In principle, (co)owners of limited liability companies, shareholders of joint-stock companies, and partners in limited partnerships are still not liable for the company’s obligations (Article 30, paragraph 2). However, there are exceptions, and I will list them because it is important for what I want to say. First of all, the GTL states that a (co)owner cannot invoke the law to claim they are not liable for these obligations if they abuse the provision stating that they are not liable for the company’s obligations. And that is fine, and in the continuation (Article 30), it states that these abuses relate to the following situations: a) (co)owners use the company to achieve a goal that is otherwise prohibited, b) if they would harm creditors, c) if they manage the company’s assets contrary to the law as if it were their own property, and d) if they diminish the company’s assets for their benefit or for the benefit of another person, even though they knew or should have known that it would not be able to meet its obligations.
Imprecise provisions
Article 31 mentions the special responsibility of (co)owners of companies, as well as directors or members of management and related persons. This concerns situations where they seemingly or gratuitously transfer assets to a commercial company they have established themselves or with other persons or otherwise seemingly sell all or part of the assets, encumber them without appropriate consideration, or gratuitously transfer them to related persons, damage them, destroy them, or make them unusable. They are also responsible if they conclude a fictitious legal transaction or acknowledge a non-existent claim, or if they diminish the assets contrary to orderly and conscientious management or conceal the financial situation, fail to submit legally prescribed annual reports, and they are also responsible if they do not request the initiation of bankruptcy proceedings within the prescribed period in accordance with the Bankruptcy Act.

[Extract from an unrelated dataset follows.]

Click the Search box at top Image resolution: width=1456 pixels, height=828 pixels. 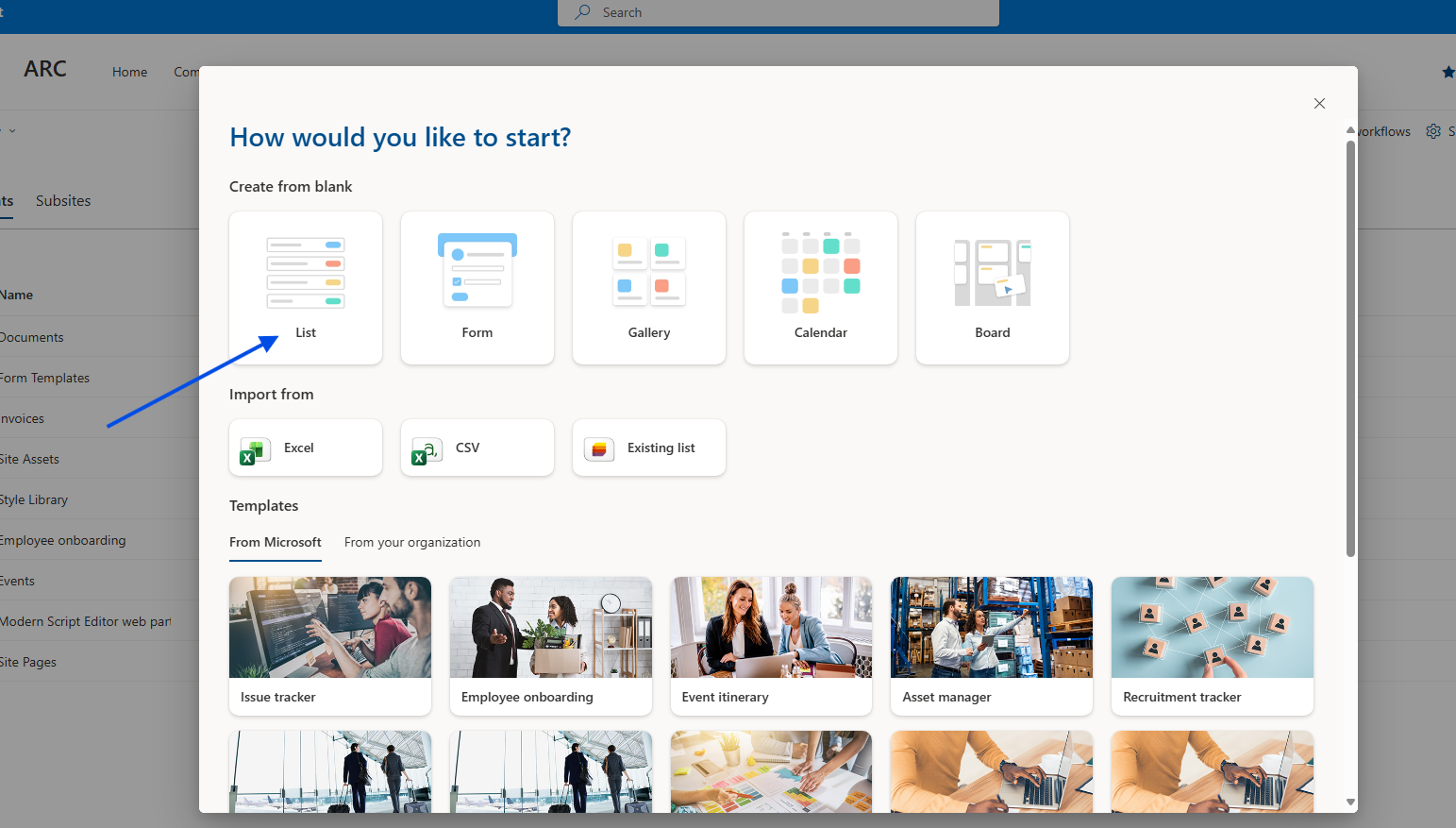click(x=778, y=12)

In my opinion, it is fine for (co)owners to be responsible for such decisions because it is clearly a matter of provable possible malfeasance. But in that case, the legislator should have defined the responsibility more precisely, which is why I elaborate on the second reason I mentioned: why, for example, should a one percent co-owner of a company be jointly liable for something they objectively could not influence? Namely, what if the majority owner with 51 percent orders the management to violate Articles 30 or 31 of the GTL? Is the one who has 49 percent or more minority owners guilty? Or even the one who has one percent ownership? We have had many examples where minority owners complained about decisions made by company assemblies agreed upon by majority owners and management, which suggests to us, if nothing else, that such a problem constantly exists somewhere. Therefore, I think this is not right, and the legislator should have anticipated these situations.